## [What to work on]
**A)** Can you condense the paragraph of the merge request description that begins "Fix the bug mentioned in" into a short list that keeps its main facts?
**B)** Would you repeat word for word the part of the merge request description from "Fix the bug mentioned" up to and including "return unless LoadBalancing.enable?"?

─── Excerpt provided ───

Fix the bug that DB multi-request stickiness doesn't stick as expected
What does this MR do?
Fix the bug mentioned in gitlab-com/gl-infra/scalability#1006 (closed). In summary, Our DB Load Balancing layer has a special sticking mechanism spreading across requests. This mechanism ensures the read consistency caused by replicas' replication lag. This mechanism forces the next requests stick to the primary by storing the last write location of postgres into a redis key determined by a pair [namespace, id]
. This is how to register a sticky object:
def current_job
id = params[:id]
if id
::Gitlab::Database::LoadBalancing::RackMiddleware
.stick_or_unstick(env, :build, id)
end
super
end
Our current implementation is storing just one latest namespace and id:
def self.stick_or_unstick(env, namespace, id)
return unless LoadBalancing.enable?
Sticking.unstick_or_continue_sticking(namespace, id)

─── Raw records ───

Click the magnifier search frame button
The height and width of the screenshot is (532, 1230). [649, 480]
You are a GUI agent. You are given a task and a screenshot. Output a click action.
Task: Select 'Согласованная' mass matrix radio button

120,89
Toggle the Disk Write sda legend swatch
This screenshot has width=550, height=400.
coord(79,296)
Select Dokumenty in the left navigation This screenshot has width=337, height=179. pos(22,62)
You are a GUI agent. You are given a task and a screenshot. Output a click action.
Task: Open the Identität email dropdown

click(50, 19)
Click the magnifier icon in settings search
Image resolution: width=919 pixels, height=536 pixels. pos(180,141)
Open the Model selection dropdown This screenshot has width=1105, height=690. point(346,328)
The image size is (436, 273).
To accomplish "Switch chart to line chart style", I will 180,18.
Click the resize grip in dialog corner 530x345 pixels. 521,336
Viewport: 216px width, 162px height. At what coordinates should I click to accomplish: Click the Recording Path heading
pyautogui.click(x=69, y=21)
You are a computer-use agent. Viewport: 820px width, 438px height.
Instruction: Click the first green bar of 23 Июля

───

## [Responses per task]
**A)**
- It fixes the bug reported in gitlab-com/gl-infra/scalability#1006 (closed).
- The DB Load Balancing layer has a special sticking mechanism that spans requests.
- The mechanism ensures read consistency despite the replicas' replication lag.
- It forces the next requests to stick to the primary by storing Postgres's last write location in a Redis key determined by a [namespace, id] pair.

**B)**
Fix the bug mentioned in gitlab-com/gl-infra/scalability#1006 (closed). In summary, Our DB Load Balancing layer has a special sticking mechanism spreading across requests. This mechanism ensures the read consistency caused by replicas' replication lag. This mechanism forces the next requests stick to the primary by storing the last write location of postgres into a redis key determined by a pair [namespace, id]
. This is how to register a sticky object:
def current_job
id = params[:id]
if id
::Gitlab::Database::LoadBalancing::RackMiddleware
.stick_or_unstick(env, :build, id)
end
super
end
Our current implementation is storing just one latest namespace and id:
def self.stick_or_unstick(env, namespace, id)
return unless LoadBalancing.enable?